» YOUR ASSIGNMENT
Beginning with the line that has "Click the group of people icon", reproduce each remaining line of the data exactly, down to and including the last.

» SUPPLIED DATA
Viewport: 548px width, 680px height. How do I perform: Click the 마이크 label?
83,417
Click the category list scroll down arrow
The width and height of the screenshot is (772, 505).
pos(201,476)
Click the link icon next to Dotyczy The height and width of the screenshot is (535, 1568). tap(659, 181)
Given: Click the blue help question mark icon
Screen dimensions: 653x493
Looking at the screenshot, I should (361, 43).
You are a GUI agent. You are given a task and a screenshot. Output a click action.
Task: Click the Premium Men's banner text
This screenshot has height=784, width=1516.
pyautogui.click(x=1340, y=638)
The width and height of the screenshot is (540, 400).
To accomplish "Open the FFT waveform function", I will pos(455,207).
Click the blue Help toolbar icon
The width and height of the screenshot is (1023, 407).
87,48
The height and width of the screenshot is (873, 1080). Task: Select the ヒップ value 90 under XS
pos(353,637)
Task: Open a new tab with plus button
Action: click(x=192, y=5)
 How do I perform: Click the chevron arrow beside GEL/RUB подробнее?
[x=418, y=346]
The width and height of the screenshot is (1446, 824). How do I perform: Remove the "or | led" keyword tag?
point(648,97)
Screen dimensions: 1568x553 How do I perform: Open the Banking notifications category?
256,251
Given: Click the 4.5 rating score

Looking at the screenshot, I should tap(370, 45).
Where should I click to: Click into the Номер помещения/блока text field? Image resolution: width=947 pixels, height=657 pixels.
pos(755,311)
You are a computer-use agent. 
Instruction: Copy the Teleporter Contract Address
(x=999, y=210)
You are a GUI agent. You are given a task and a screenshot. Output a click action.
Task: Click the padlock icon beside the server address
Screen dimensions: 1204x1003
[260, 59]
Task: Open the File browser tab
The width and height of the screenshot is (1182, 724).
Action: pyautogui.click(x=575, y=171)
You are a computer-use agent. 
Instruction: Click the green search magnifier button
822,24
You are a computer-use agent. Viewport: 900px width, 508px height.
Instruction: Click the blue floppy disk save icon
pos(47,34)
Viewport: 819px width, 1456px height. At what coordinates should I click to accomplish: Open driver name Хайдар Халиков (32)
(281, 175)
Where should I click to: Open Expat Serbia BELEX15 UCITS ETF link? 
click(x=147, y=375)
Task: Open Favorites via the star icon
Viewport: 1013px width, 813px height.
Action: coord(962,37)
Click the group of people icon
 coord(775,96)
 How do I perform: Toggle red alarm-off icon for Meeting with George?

» TASK ANSWER
Click the group of people icon
 coord(775,96)
 How do I perform: Toggle red alarm-off icon for Meeting with George?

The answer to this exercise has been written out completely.